Kevin Burley is a part-time gas station attendant. He first pumps each octane brand of gas into a large can, and then into three separate stainless steel containers.

He then takes those containers over to his truck, where he pours a bit from each one into three different glasses, and then attaches them to a tester. Just seconds later, a printout tells him whether each sample contains the level of octane the gas station advertises.

All three at his station do, so Burley can place the certification sticker on the pumps from the comptroller's office.

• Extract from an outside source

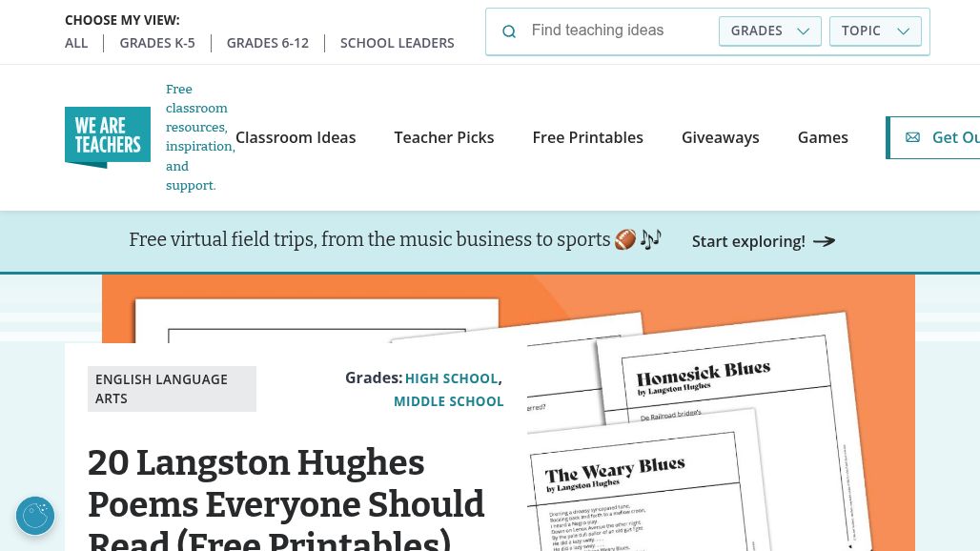
Task: Open the Games menu item
Action: tap(823, 137)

The importance of these inspections is only growing, because by the time the next summer holiday arrives — the Fourth of July — Maryland drivers will be paying more at the pump thanks to tax increases set to begin in July.

The Maryland General Assembly approved applying the state's sales tax to gasoline, as well as tying the rate of the per-gallon tax to the consumer price index, meaning it could go up or down annually depending on inflation. The increases are rolled out over four years, so when the initial hike goes into effect on July 1, drivers will be paying about 5 cents more per gallon.

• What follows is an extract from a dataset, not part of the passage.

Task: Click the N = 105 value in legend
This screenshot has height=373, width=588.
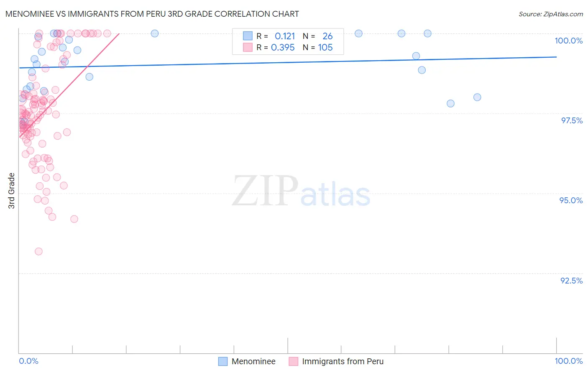Action: pyautogui.click(x=317, y=47)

Comptroller Peter Franchot isn't a fan of the tax hikes. "Wealthy people in Maryland pay less than 2 percent of their after-tax income on gas. People at the lower end of the income level pay more than 12 percent of their after-tax income on gasoline."

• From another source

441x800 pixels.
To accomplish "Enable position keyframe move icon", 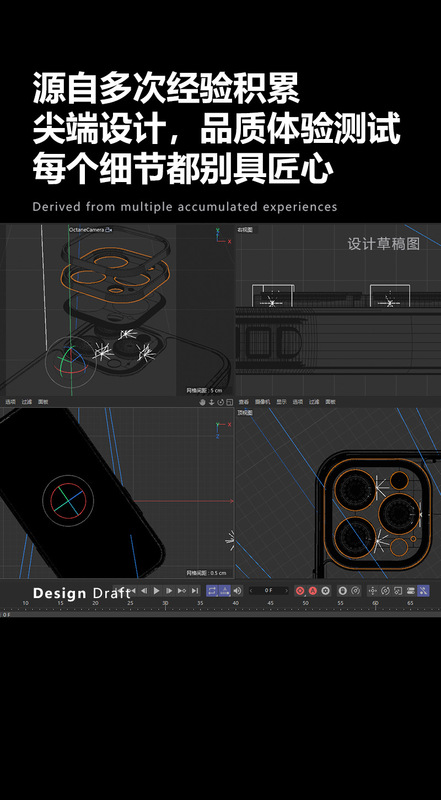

But Franchot isn't a legislator, so he had no say on the tax hikes. His office is responsible for collecting the money, and making these inspections, which will produce an increase in paperwork for gas stations and his office. But Franchot says his employees aren't the victims here.

"The problem is not us, and the burden on us as an agency," he says. "It's the burden on low-income people around the state. It's the exception in Maryland that you don't get what you pay for."

Less than 1 percent of pumps in Maryland fail the octane inspections according to the Franchot, who adds fault is almost always with distributors and not the stations themselves.